Characterization of selected strongly and weakly invasive sublines of a primary human melanoma cell line and isolation of subtractive cDNA clones.

Invasion of basement membranes is a key step in systemic spread of tumour cells. To analyze genetic mechanisms involved in this process, we have selected strongly and weakly invasive sublines with stable phenotypes from a primary human melanoma cell line by repeated passage through a reconstituted basement membrane in vitro. The sublines differed approximately 5-fold in their invasive potential. Invasiveness correlated with better attachment and overexpression of the integrin alpha v/beta 3 (vitronectin/laminin-receptor).
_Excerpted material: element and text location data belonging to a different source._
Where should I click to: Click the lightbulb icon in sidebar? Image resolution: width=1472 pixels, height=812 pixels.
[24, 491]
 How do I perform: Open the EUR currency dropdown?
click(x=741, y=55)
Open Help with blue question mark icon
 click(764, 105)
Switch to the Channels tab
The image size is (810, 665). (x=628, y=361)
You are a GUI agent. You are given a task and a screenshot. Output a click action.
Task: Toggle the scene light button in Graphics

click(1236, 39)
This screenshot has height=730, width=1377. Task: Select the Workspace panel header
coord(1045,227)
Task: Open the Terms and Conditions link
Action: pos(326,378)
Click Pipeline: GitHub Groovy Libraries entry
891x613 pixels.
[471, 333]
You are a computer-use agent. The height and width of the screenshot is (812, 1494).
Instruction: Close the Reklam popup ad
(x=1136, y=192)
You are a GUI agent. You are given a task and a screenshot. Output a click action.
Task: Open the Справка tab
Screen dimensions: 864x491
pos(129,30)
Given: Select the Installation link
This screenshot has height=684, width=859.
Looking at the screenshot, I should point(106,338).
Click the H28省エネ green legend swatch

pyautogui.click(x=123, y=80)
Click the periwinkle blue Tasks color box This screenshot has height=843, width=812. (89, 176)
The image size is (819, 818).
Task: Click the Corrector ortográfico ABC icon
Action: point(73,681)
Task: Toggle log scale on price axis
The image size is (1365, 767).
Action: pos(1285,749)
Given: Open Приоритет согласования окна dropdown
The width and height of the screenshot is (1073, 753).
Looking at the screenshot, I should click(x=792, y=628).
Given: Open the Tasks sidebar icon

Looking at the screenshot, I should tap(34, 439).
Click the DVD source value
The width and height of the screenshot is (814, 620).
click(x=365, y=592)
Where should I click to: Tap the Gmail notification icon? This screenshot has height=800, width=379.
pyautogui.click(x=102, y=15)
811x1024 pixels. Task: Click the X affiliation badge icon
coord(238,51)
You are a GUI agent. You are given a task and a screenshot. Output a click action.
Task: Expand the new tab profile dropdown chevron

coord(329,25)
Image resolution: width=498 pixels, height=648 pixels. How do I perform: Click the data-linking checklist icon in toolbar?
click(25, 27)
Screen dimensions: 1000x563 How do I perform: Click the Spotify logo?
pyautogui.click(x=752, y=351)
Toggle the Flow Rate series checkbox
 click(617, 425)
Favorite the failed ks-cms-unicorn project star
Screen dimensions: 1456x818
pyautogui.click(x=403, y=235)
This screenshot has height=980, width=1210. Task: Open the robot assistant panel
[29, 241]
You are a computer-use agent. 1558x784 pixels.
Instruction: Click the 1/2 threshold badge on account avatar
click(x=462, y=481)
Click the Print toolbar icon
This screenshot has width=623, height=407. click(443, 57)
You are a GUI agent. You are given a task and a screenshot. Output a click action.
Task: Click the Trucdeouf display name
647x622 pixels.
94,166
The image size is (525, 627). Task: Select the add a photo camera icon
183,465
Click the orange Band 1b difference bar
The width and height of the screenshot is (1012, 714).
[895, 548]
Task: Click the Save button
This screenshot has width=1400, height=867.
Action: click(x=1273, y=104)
Treatment with retinoic acid inhibited proliferation in both sublines and invasion in the weakly invasive cells but stimulated invasion in the strongly invasive subline. Northern-blot analyses revealed equal levels of mRNA expression regarding collagenase type-IV and retinoic-acid receptors but enhanced expression of TIMP-2 mRNA in weakly invasive cells. The 2 sublines differed significantly in their respective DNA ploidy when compared to the wild-type Mel Im cell line, suggesting that they represent heterogeneous clones present in the primary tumour. We have started to exploit this in vitro system for tumour heterogeneity to clone genes involved in invasion. By a subtractive cDNA cloning strategy, 12 partial cDNA clones were obtained that are specifically overexpressed in the strongly or weakly invasive subline. These results illustrate that stable genetic alterations lead to heterogeneous subpopulations within primary melanomas which differ in their ability to invade basement membranes and interact with components of the extracellular matrix.